Dataset records

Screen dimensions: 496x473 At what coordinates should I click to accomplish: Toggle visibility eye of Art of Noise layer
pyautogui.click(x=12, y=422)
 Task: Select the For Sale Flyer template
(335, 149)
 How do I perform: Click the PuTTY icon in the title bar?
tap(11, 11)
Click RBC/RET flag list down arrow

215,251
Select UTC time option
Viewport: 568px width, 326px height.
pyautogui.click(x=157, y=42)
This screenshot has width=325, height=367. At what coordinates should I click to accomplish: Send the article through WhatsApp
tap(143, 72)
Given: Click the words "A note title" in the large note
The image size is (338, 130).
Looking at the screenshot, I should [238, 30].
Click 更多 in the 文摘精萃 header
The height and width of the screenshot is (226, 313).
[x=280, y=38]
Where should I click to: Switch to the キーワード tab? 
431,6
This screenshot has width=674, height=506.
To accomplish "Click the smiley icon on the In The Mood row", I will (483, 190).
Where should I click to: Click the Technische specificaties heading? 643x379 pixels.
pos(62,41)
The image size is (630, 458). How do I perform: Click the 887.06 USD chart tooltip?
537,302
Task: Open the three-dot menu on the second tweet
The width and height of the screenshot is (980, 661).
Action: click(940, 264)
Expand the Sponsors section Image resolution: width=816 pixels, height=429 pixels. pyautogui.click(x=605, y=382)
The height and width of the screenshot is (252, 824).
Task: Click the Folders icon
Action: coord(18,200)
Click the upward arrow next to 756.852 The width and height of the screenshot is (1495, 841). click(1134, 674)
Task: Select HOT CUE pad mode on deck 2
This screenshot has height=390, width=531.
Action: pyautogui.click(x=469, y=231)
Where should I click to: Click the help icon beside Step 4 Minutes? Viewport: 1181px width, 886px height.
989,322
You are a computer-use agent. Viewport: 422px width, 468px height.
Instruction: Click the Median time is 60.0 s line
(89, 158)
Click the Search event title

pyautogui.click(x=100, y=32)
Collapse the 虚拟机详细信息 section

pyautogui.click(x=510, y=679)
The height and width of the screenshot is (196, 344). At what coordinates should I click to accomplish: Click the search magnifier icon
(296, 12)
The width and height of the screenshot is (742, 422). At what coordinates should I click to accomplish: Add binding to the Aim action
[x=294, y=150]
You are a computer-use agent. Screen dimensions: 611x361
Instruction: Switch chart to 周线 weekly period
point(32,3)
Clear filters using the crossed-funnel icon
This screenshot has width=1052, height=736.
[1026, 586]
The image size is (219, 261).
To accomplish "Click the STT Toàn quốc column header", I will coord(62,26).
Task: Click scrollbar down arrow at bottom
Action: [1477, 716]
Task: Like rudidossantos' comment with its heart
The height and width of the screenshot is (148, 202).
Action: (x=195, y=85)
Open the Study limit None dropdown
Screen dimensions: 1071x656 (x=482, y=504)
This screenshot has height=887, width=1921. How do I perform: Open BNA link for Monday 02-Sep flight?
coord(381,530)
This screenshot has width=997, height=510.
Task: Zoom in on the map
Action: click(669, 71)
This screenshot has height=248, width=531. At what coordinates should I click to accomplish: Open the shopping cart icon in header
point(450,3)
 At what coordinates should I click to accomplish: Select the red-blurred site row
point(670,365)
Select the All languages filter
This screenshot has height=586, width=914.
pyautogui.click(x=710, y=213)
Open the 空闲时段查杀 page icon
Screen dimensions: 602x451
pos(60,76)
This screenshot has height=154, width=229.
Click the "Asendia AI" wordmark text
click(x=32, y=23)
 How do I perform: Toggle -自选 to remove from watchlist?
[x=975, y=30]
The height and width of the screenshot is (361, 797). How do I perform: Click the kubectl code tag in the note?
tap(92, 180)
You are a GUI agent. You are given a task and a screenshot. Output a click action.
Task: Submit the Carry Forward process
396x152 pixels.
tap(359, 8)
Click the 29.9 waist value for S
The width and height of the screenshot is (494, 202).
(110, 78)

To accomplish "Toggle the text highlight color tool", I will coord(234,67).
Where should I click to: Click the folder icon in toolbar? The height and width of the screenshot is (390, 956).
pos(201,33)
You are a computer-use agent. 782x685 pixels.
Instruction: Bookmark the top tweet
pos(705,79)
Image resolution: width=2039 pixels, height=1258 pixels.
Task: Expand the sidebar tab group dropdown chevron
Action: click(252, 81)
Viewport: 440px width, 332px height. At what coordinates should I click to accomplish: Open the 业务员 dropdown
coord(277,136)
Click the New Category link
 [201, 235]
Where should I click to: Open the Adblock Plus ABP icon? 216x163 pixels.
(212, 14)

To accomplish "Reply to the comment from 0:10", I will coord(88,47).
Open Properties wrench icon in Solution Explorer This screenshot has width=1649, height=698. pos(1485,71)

● Problem requirements:
Rewrite the part of the entries that opens with the line containing "Select UTC time option" and closes with the line containing "tap(143, 72)" as a CSV with the columns request and answer. Give one row per entry, put each field in quotes, and turn any line breaks into spaces.

● Result of this exercise:
request,answer
"Select UTC time option Viewport: 568px width, 326px height.","pyautogui.click(x=157, y=42)"
"This screenshot has width=325, height=367. At what coordinates should I click to accomplish: Send the article through WhatsApp","tap(143, 72)"